• _Records provided_:
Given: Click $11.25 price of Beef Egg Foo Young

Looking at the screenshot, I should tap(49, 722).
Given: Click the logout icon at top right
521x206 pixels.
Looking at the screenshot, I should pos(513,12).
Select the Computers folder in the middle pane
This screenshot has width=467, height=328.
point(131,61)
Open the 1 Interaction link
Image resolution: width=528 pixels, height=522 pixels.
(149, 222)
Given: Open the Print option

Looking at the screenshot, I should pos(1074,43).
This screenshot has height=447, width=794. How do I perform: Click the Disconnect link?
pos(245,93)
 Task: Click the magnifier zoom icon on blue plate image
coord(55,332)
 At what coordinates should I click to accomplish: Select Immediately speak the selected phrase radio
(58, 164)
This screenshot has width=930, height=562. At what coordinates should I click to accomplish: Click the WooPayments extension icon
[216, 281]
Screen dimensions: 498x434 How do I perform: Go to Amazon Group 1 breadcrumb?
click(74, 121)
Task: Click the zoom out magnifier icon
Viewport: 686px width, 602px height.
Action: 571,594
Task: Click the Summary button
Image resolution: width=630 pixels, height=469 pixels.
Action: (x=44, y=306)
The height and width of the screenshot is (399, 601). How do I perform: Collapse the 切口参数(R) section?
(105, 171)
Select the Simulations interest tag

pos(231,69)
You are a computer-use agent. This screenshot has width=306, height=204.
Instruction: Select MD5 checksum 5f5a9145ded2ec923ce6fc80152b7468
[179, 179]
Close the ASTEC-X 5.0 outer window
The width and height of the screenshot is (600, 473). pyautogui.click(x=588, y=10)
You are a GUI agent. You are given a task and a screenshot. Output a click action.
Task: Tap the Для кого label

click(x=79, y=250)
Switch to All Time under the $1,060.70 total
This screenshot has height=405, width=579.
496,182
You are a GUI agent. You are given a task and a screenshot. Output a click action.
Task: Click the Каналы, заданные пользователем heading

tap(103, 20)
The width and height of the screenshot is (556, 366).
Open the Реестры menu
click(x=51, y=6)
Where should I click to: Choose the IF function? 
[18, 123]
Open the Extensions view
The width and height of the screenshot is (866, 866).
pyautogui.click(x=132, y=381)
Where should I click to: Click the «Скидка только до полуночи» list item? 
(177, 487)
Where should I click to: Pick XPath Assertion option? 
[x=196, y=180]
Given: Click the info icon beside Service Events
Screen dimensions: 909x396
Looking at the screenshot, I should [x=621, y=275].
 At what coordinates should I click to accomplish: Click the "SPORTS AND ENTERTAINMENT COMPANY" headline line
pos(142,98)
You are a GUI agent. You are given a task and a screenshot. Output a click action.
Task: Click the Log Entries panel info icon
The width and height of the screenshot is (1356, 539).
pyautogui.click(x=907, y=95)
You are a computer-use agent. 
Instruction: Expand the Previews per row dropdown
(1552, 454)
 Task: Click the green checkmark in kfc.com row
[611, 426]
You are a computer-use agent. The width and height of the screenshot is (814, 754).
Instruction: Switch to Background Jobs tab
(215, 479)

• _Work item_: From the line containing "Instruction: Select MD5" through the last line of the entries above, print each line exactly as it stands.

• _Task response_:
Instruction: Select MD5 checksum 5f5a9145ded2ec923ce6fc80152b7468
[179, 179]
Close the ASTEC-X 5.0 outer window
The width and height of the screenshot is (600, 473). pyautogui.click(x=588, y=10)
You are a GUI agent. You are given a task and a screenshot. Output a click action.
Task: Tap the Для кого label

click(x=79, y=250)
Switch to All Time under the $1,060.70 total
This screenshot has height=405, width=579.
496,182
You are a GUI agent. You are given a task and a screenshot. Output a click action.
Task: Click the Каналы, заданные пользователем heading

tap(103, 20)
The width and height of the screenshot is (556, 366).
Open the Реестры menu
click(x=51, y=6)
Where should I click to: Choose the IF function? 
[18, 123]
Open the Extensions view
The width and height of the screenshot is (866, 866).
pyautogui.click(x=132, y=381)
Where should I click to: Click the «Скидка только до полуночи» list item? 
(177, 487)
Where should I click to: Pick XPath Assertion option? 
[x=196, y=180]
Given: Click the info icon beside Service Events
Screen dimensions: 909x396
Looking at the screenshot, I should [x=621, y=275].
 At what coordinates should I click to accomplish: Click the "SPORTS AND ENTERTAINMENT COMPANY" headline line
pos(142,98)
You are a GUI agent. You are given a task and a screenshot. Output a click action.
Task: Click the Log Entries panel info icon
The width and height of the screenshot is (1356, 539).
pyautogui.click(x=907, y=95)
You are a computer-use agent. 
Instruction: Expand the Previews per row dropdown
(1552, 454)
 Task: Click the green checkmark in kfc.com row
[611, 426]
You are a computer-use agent. The width and height of the screenshot is (814, 754).
Instruction: Switch to Background Jobs tab
(215, 479)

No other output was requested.